Nonprofits providing employment services to special groups have also been hit hard. Lifespan, a nonprofit that provides job training and placement help to workers age 45 and older, has lost more than $100,000 since the move to WIA, according to director Carol Sims. To keep its doors open, Lifespan has turned to the United Way for help and has devoted scarce resources to a last-ditch fundraising campaign. “Some of that is poured into debt,” Sims sighs.
Part of the supply problem is that the one-stop itself hasn’t lived up to expectations so far. While the WIB predicted 25,000 visits each year, between last July and this March only 3,370 clients availed themselves of the one-stop’s resources. Only 249 even made it into intensive services; of that number, just over 200 were placed in whatever job they could find with the skills they already had.
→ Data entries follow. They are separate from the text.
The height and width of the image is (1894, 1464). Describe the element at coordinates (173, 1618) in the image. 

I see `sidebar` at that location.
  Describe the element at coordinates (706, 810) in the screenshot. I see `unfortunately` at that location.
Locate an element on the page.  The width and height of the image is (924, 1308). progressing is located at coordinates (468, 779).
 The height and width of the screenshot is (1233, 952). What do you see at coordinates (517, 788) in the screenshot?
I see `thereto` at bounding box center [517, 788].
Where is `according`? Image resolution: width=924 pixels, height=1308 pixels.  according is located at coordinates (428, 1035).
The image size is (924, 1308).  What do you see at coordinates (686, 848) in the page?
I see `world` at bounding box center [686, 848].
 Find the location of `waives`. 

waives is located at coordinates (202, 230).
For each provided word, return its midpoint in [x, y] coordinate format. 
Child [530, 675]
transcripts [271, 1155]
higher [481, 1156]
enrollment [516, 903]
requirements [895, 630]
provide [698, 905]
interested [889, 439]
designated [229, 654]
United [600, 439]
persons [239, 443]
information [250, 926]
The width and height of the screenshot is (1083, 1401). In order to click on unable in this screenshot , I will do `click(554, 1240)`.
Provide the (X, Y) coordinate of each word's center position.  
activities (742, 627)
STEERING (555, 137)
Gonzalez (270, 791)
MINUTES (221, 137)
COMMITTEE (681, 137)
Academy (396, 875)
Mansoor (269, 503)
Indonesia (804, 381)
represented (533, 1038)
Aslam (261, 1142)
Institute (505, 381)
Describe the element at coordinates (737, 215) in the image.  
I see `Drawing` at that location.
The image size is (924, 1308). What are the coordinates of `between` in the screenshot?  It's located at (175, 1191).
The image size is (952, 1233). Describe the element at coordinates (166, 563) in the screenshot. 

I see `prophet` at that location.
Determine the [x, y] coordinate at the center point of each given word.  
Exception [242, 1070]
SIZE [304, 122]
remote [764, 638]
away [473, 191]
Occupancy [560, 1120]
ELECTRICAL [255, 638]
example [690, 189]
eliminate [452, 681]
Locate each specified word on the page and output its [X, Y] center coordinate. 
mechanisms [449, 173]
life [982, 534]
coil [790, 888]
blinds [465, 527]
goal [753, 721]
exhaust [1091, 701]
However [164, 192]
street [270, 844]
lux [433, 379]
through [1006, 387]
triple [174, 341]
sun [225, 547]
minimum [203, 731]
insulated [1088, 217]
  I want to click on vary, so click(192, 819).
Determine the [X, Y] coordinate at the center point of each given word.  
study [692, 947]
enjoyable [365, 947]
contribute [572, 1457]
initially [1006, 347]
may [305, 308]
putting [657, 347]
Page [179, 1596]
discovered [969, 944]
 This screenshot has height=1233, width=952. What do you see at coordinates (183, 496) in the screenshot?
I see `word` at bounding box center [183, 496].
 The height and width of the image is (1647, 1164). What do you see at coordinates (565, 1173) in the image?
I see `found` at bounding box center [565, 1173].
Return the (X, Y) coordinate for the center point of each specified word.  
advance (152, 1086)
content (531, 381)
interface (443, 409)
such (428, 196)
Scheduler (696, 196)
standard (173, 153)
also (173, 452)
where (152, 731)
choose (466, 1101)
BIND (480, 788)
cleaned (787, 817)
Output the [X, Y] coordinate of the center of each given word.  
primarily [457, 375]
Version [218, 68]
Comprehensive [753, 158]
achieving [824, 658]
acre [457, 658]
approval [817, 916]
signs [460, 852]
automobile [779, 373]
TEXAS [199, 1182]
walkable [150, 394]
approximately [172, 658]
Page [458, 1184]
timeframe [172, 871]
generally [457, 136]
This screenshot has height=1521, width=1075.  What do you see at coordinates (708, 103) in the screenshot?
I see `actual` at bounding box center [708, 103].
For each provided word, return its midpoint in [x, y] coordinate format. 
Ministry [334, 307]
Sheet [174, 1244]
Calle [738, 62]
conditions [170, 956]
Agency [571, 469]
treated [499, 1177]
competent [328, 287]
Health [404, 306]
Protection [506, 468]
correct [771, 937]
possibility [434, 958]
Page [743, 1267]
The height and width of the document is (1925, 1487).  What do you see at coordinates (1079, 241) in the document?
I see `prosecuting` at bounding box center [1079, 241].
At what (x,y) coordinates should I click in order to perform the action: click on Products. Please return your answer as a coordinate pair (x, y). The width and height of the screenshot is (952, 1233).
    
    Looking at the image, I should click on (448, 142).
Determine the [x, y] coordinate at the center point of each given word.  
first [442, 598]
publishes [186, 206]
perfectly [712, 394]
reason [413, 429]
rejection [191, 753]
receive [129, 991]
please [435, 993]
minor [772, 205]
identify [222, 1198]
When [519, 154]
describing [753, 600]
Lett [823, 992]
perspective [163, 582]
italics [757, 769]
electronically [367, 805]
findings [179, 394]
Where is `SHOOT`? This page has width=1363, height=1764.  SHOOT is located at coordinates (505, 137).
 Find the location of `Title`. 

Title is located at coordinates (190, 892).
Kriegler suspects that most clients who formerly might have gone into her program have moved instead into lower-paying jobs with much less potential to lead to career employment. She’s well aware that major WIA resources are going into helping workers who are already employed at local companies: “The philosophy in Rochester is to put money into retraining. These businesses seem to figure that if there’s an employee you have on the payroll already, it’s better to upgrade and promote them and open up those entry-level jobs.”
Officials inside RRA concur that local employers are most inclined to support training after workers are hired and have proven their value as employees. Using WIA dollars to upgrade the skills of those workers, the RRA maintains, allows the system to create new openings at the bottom of the job ladder, as the current working poor move up to higher rungs.
James Norman doesn’t object to training workers who are already employed. But people trying to lift themselves from welfare into steady jobs are now getting less help, not more. The choices RRA has made, he believes, have hurt those who need the most assistance. “So far,” says Norman, “it’s being done to the disregard of those who are not part of the workforce right now.”
Matt Hurlbutt acknowledges that the transition to WIA has been a tough haul for Rochester’s job trainers: “I think it’s been a big change for them, and it hasn’t been easy.” Acknowledging that the one-stop just isn’t visible enough in the community, Hurlbutt hopes that a marketing initiative planned for this spring will draw more customers through the door and into training.
To help community-based providers stay afloat, the WIB has directed them toward alternative funding sources and written letters of support. But direct help, such as bridge loans, is not on the table. “We can’t do that,” Hurlbutt says. “Our board is very interested in showing results, so we can’t just pay for keeping staff around.”
Nonprofits like ABC will remain a part of Rochester’s job-training landscape, Hurlbutt says. But he adds that the providers have to face new realities. “The key is, are you meeting business demand? The system, across the board, has got to reach out to the business community and provide training for the skills they need.”
David Jason Fischer is the workforce development project director for the Center for an Urban Future.